§ **WHAT TO WORK ON**:
From the records below, copy out each line that has the word "icon".

§ **DATA SHOWN**:
-*-
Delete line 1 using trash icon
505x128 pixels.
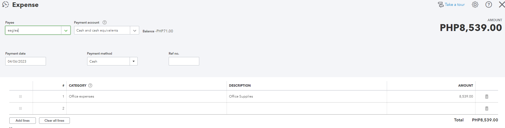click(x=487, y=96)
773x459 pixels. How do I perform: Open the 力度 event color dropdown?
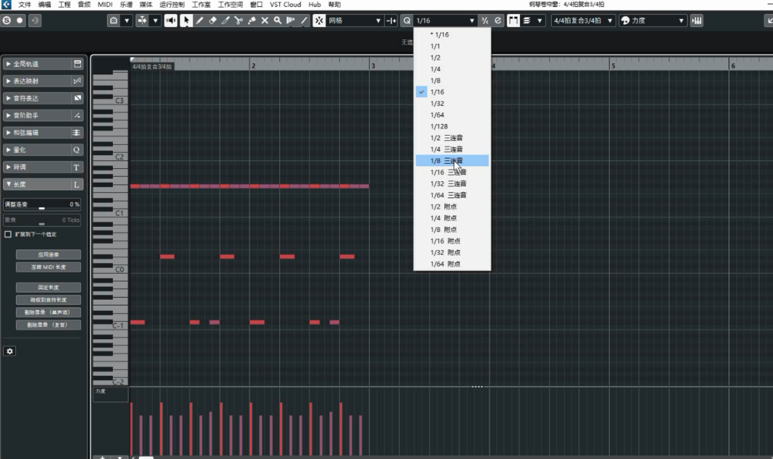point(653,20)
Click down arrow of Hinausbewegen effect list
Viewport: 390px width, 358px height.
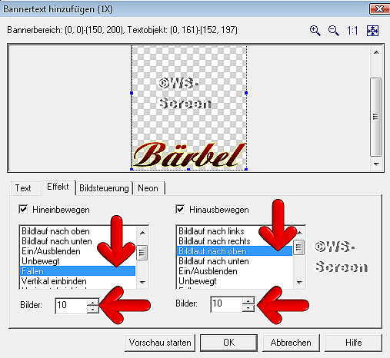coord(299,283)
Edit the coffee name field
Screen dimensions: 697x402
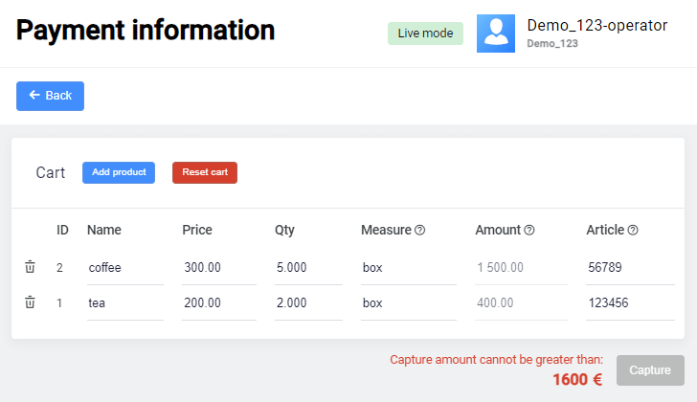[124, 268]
-*-
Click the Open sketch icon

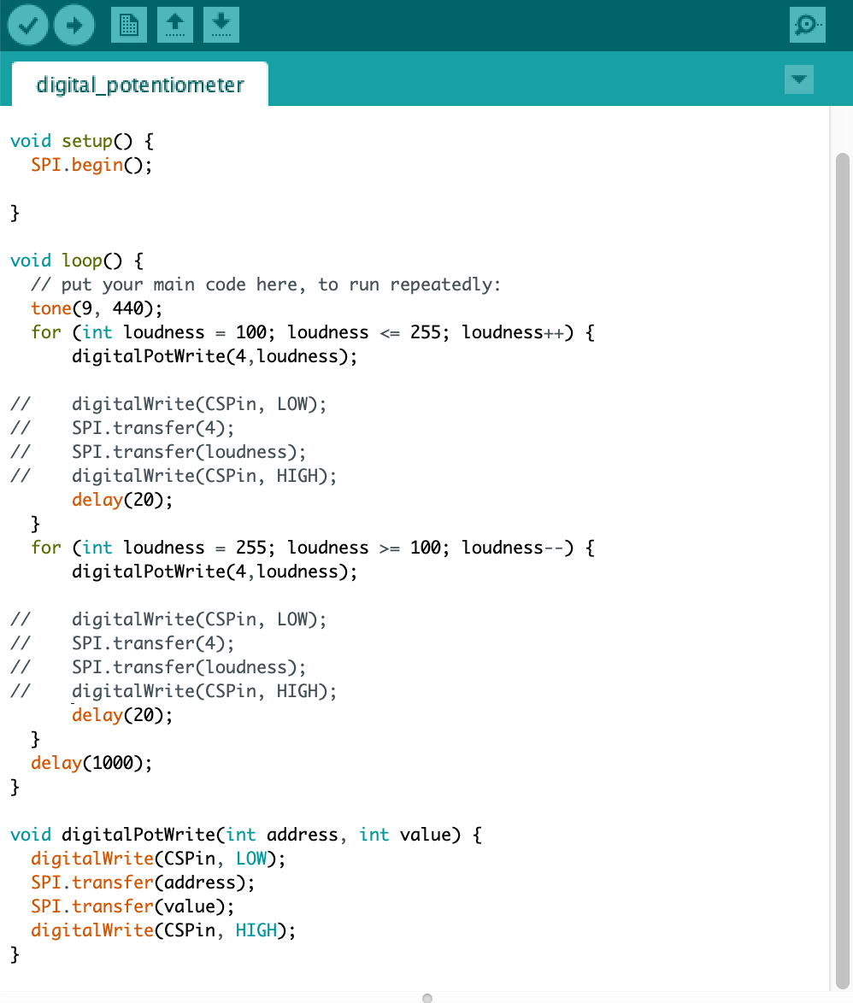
-*-
§ **PROBLEM SOLUTION**:
Delete line 1 using trash icon
Click the Open sketch icon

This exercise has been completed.